My favorite part of visiting Cuba was getting to meet my family. This part of my family hadn’t seen those who emigrated since 1965. I was the first American to come back to Cuba. When Daysi, my grandmother’s cousin, greeted me at the door, we both burst into tears. It was an odd feeling of loving someone you’d never met, knowing that they’ve loved you your whole life even though they had never met you. She quickly guided me through her home, the home that my father lived in as a child. She told me it was my house, to do as I pleased in it, and to make myself comfortable. She wanted to show me everything—including all of my grandmother’s belongings that she had preserved through the years. My paternal grandparents had both passed away by the time I was sixteen, so hearing stories about them and seeing where they lived was particularly meaningful for me. It brought an odd sense of nostalgia, finally being able to see where all of their stories took place. Daysi and her sister, Yola, are the most welcoming people I have ever met. We sat on the balcony of their home, in rocking chairs that once belonged to my grandmother. They told me the neighborhood chisme and stories about their children over some cafecito. There are few times in my life where I’ve felt happier than in that moment. I felt like I was sitting with my grandmother again (except a much cooler version, because Daysi rides a motorcycle!).

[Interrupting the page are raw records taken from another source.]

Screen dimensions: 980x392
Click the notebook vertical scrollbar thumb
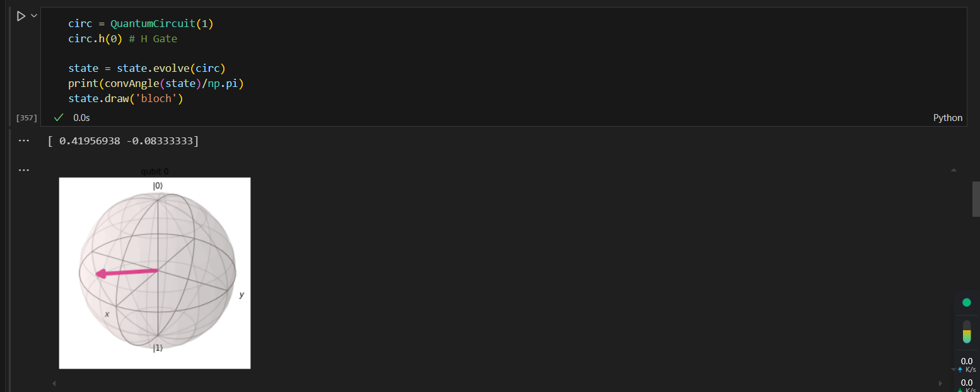(976, 199)
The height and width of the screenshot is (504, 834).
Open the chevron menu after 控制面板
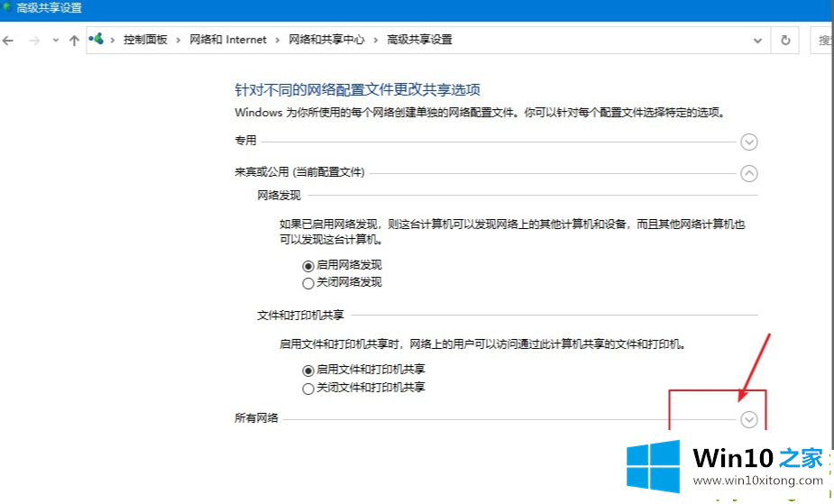179,41
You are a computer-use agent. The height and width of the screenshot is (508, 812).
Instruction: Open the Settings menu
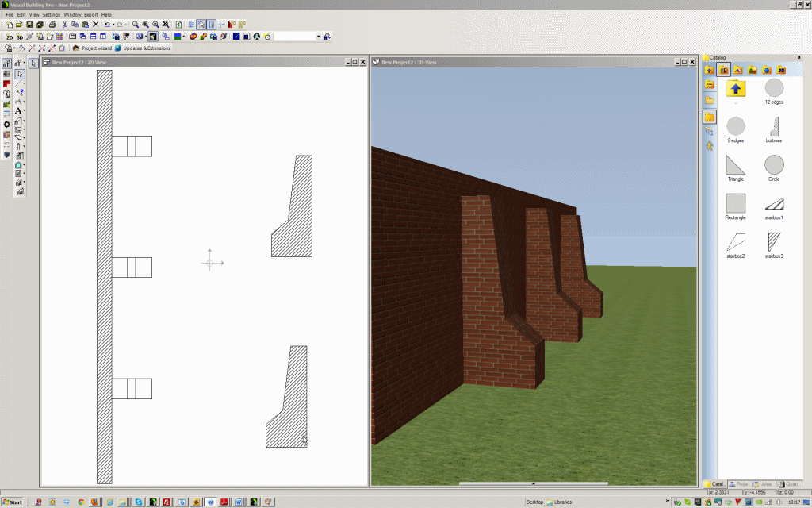click(x=50, y=14)
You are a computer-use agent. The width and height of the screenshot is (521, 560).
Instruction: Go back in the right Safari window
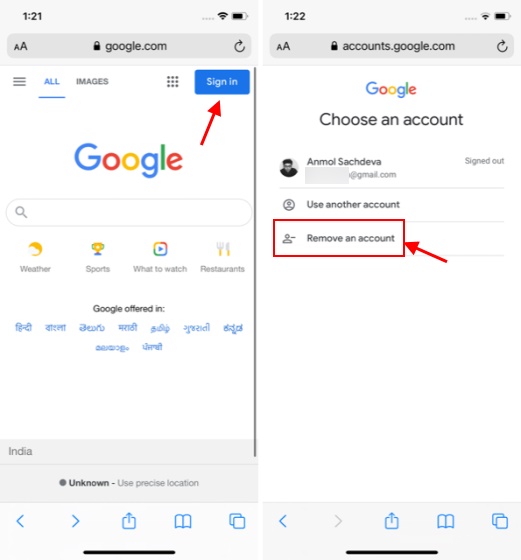283,521
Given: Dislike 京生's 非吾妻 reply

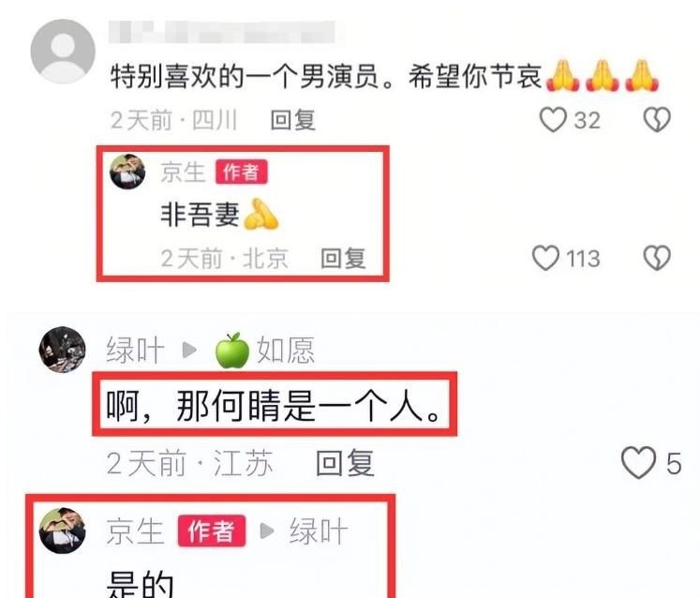Looking at the screenshot, I should coord(657,258).
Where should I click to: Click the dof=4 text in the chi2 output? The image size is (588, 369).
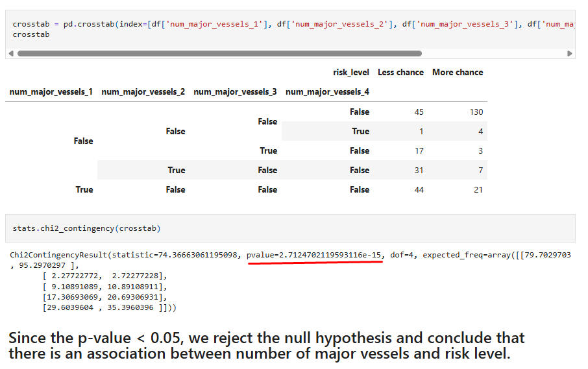[x=401, y=255]
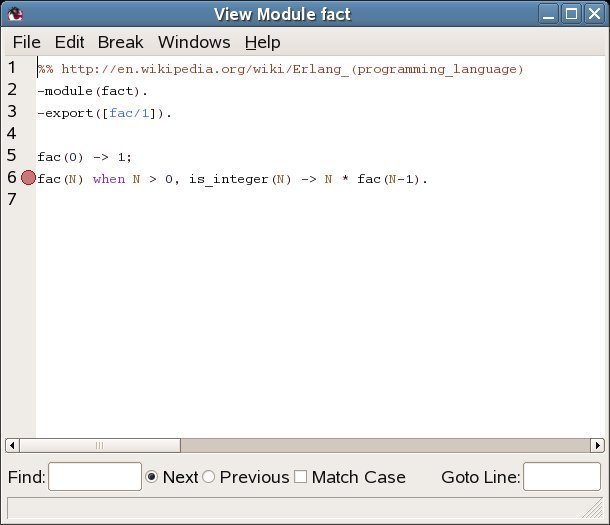
Task: Open the Help menu
Action: [262, 42]
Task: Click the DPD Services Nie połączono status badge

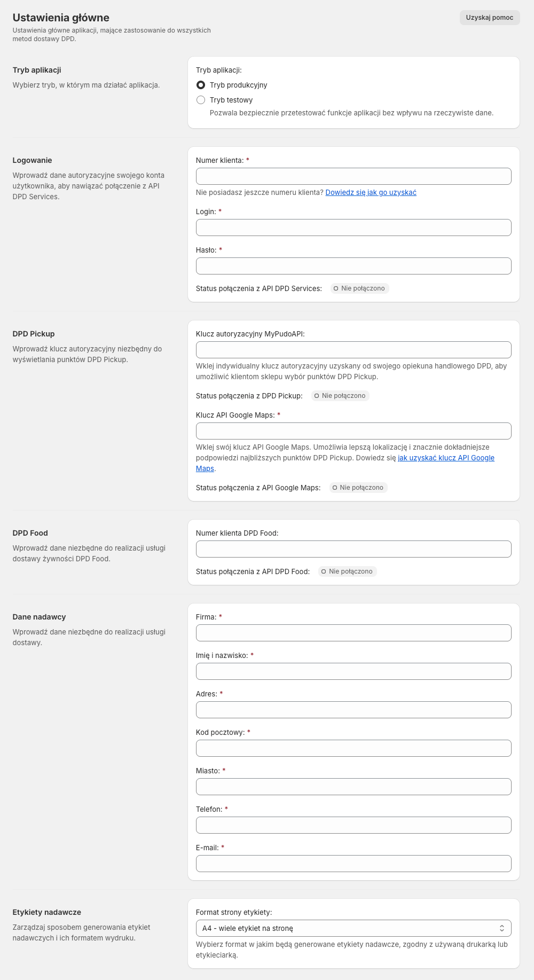Action: point(359,288)
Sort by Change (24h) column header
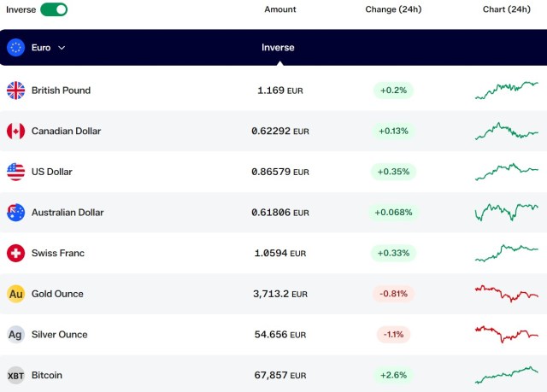Viewport: 547px width, 392px height. click(393, 9)
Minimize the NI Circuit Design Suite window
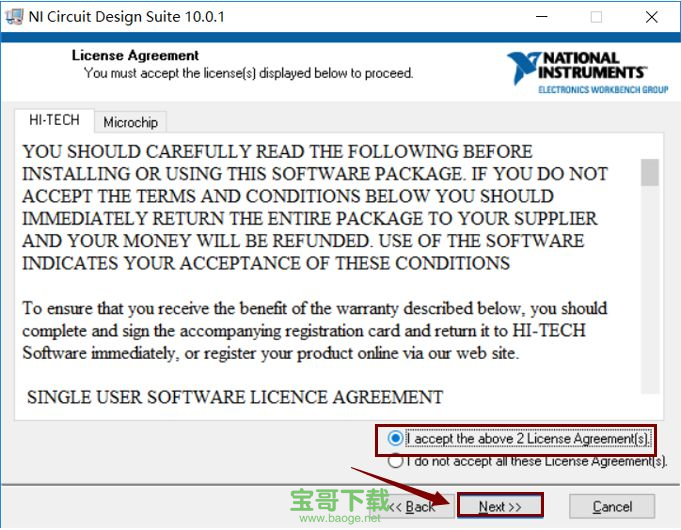Image resolution: width=681 pixels, height=530 pixels. pyautogui.click(x=541, y=17)
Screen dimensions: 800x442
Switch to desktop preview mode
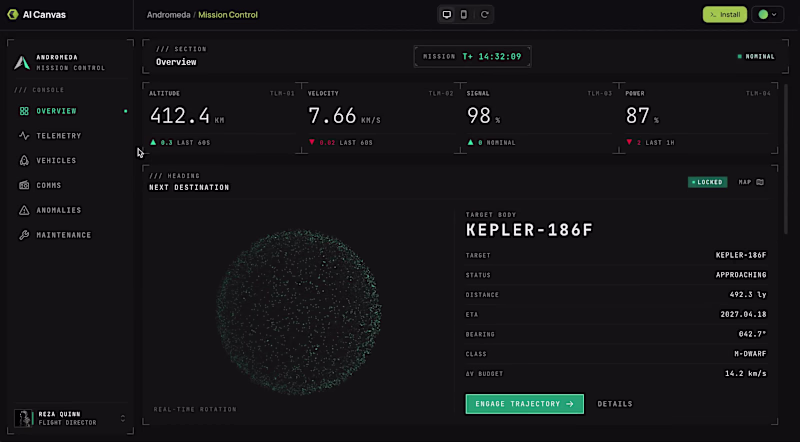[x=446, y=14]
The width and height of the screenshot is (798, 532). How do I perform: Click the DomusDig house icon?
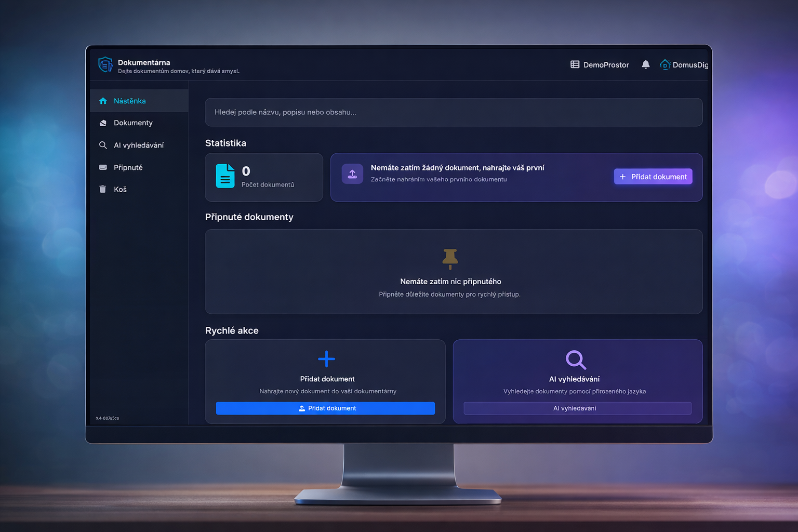(664, 64)
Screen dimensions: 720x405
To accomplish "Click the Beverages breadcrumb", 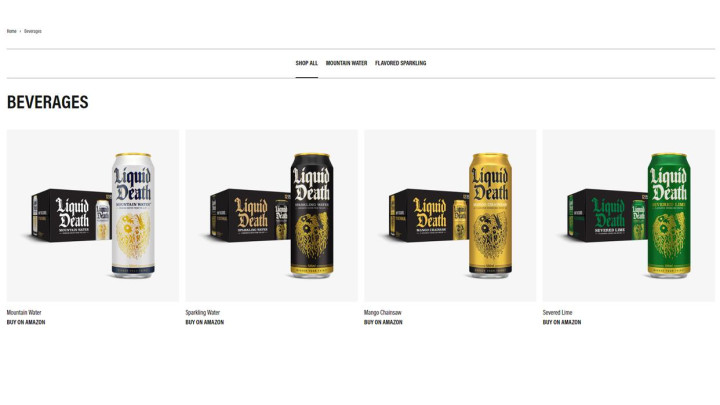I will pyautogui.click(x=33, y=31).
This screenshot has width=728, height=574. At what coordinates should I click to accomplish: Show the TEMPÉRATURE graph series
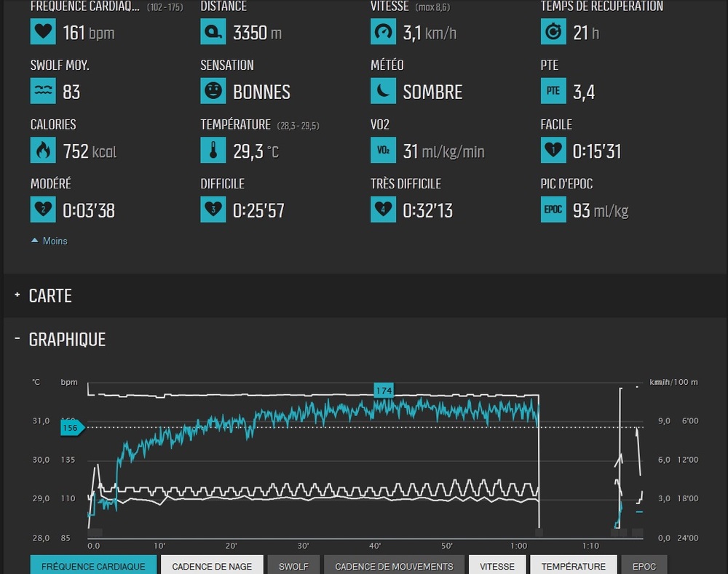point(573,566)
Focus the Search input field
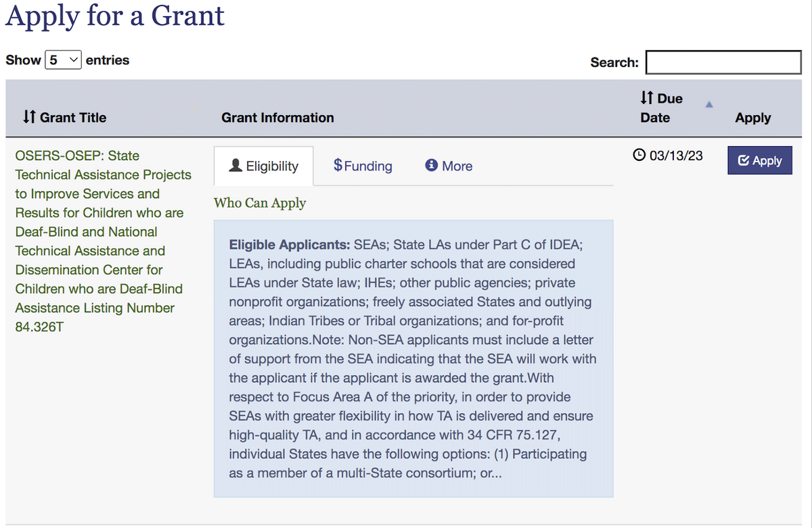The height and width of the screenshot is (528, 812). pyautogui.click(x=723, y=62)
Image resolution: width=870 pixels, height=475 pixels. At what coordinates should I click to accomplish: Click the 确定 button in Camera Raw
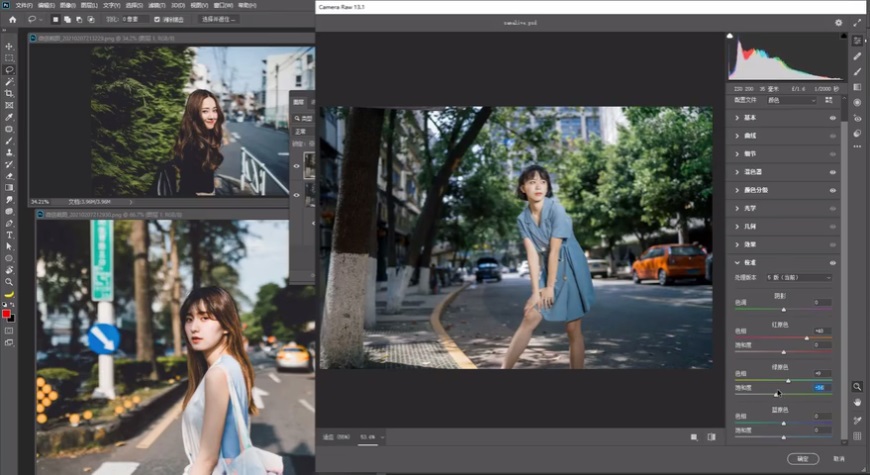coord(802,458)
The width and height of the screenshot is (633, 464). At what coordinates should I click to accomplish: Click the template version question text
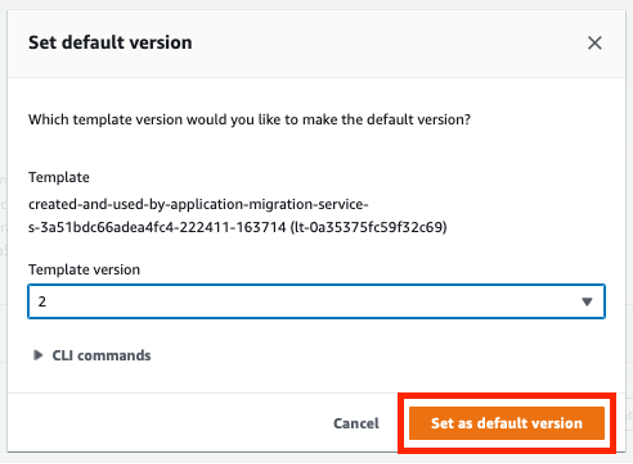[249, 120]
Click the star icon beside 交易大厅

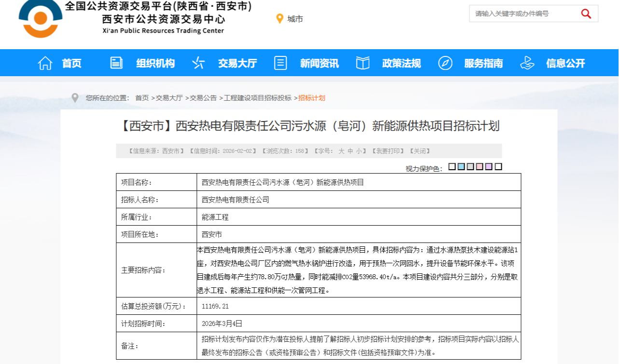[x=198, y=63]
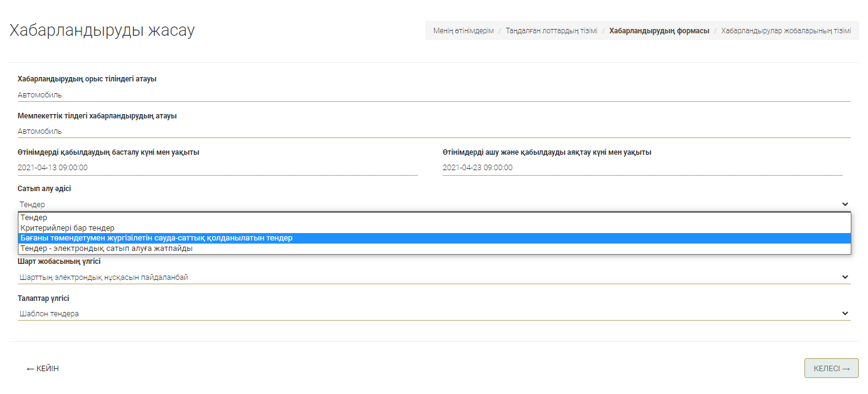Navigate to Таңдалған лоттардың тізімі breadcrumb

[x=551, y=31]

The Cuban culture is so strong that I felt like growing up Cuban in Miami prepared me for fitting in just fine in Cuba. I quickly realized that I no longer agreed with the “hardline” attitude of never returning to the island. A taxi driver said, “nos estan ahorcando con las leyes nuevas,” referring to the pending regulations. He explained that Cubans rely on tourism to make money. Without tourism, the Cuban people suffer more. I also realized, after speaking with Daysi, that our families are suffering more with every year that goes by without a visit. Refusing to visit is much deeper than refusing to give money to a communist government.

I explained this to family when I arrived back in Miami, and after my father saw my photographs (specifically our family and his old home), I believe he understood the importance of my trip. The day after I returned, he bought a calling card and spoke with Daysi. Tears welled in his eyes as childhood memories flooded into his mind, and I knew he now had a different understanding of why I wanted to explore my roots, see his childhood home, and meet people who would teach me about my heritage. He was fascinated by my videos of el cañonazo, noting back to times he was able to watch it for himself. My mother and uncle were also fascinated by the tales of my trip, and quickly started planning a trip for themselves.

My first trip to Cuba (I say first because I am confident there will be more) made me fall in love. I fell in love with Cuba- its people, its landscape, its architecture. I felt like I saw so much, yet did not see enough. I can’t wait to go back, hopefully with my family, and share with them the Cuba I now know and love.